Saya sedang sarapan ketika ada notifikasi di WA saya menanyakan tentang kesediaan saya menjadi penguji tamu untuk ujian calon doktor di Universitas Negeri Malang. Saya jujur sedikit kaget, karena merasa belum layak. Yang saya tahu, professor lah yang paling cocok menguji calon doktor. Dari segi kepantasan akademik, sepertinya demikian. Namun Pak Arfan menegaskan bahwa nama saya memang telah direkomendasikan oleh salah satu Profesor di UM untuk menjadi penguji tamu. Dua orang calon doktor sekaligus. Pak Arfan dan Pak Annur.
Kesibukan semester ini sangatlah padat. Jauh lebih padat dari sebelum-sebelumnya. Meski demikian, saya mencoba belajar untuk hal ini. Banyak hal-hal baru, seperti sistem, tata cara, teknis dan non teknis bisa saya lihat, termasuk ‘adat istiadat’ yang memang harus disesuaikan hehe…. Namun satu hal yang pasti, hal-hal terkait akademis selalu sama dimana saja. Ia berlaku universal. Momen-momen saya dulu menyiapkan ujian, menulis, dan segala tetek bengeknya seperti berkelebat kembali. Apalagi, beliau berdua yang akan saya uji menyampaikan banyak hal-hal yang menurut saya berat-berat situasinya. Saya tidak bisa membayangkan jika saya ada di posisi beliau berdua. Namun, satu hal yang saya yakini, semua ini perlu proses dan saya belajar juga dari persiapan beliau-beliau ini.

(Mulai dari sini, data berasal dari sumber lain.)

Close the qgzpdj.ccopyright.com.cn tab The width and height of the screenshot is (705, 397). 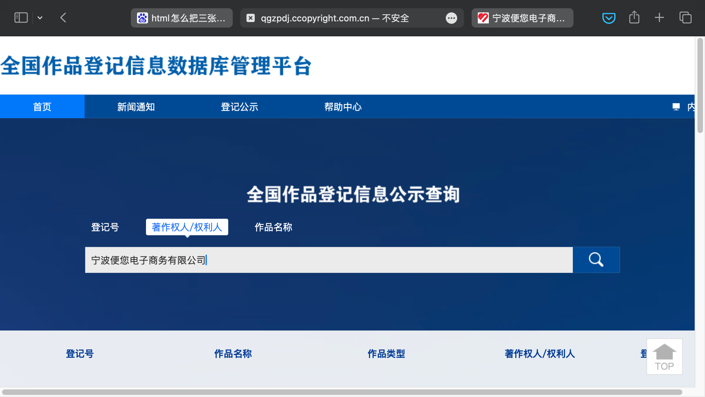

Proses ujian S3 di Indonesia berbeda dengan Australia. Di La Trobe dulu saya benar-benar berdarah-darah untuk menghasilkan kualitas tulisan yang berterima, karena tidak ada proses presentasi atau defense. Sehingga kualitas tulisan akademik yang mumpuni memang tidak bisa dihindarkan lagi. Hal ini berat namun bermanfaat sekali, setidak bagi saya. Menjadi terbiasa dan terlatih untuk menulis akademik yang baik, pola pikir, urutan pikir, dan seterusnya menjadi dibiasakan sesuai peruntukkannya. Proses ujian S3 di Indonesia seperti di Amerika, ada ujiannya. Tentu semua sama, persiapannya, penulisannya, merunut alur pikirnya. Itu hanya teknis semata karena tentu tujuan dari sebuah proses akademik seperti ini adalah pencarian jawaban atas masalah-masalah di dunia ini.
Saya masuk ke ruangan, dan mendapat tempat duduk nomor 6. Ada 6 atau 7 penguji, terdiri dari 3 pembimbing dan tiga penguji. Dua penguji dari internal dan 1 dari luar. Ini sistem di UM. Melihat semua penguji yang semuanya guru besar yang bernama besar, saya merasa satu-satunya yang culun hehe… Tapi menarik, saya menjadi belajar. Semua tepat waktu. Di awal, semua penguji ditanyai apakah disertasi calon doktor layak atau tidak. Jika semua menyatakan layak, ujian baru akan dimulai. Presentasi mahasiswa dibatasi hanya maksimal 15 menit. Dan kemudian satu-persatu penguji mendapat giliran bertanya atau memberi saran sebanyak maksimal 15 menit. Saya sudah membaca disertasi yang dikirimkan via email sebelumnya dan semua feedback saya beri menggunakan ‘review’ system.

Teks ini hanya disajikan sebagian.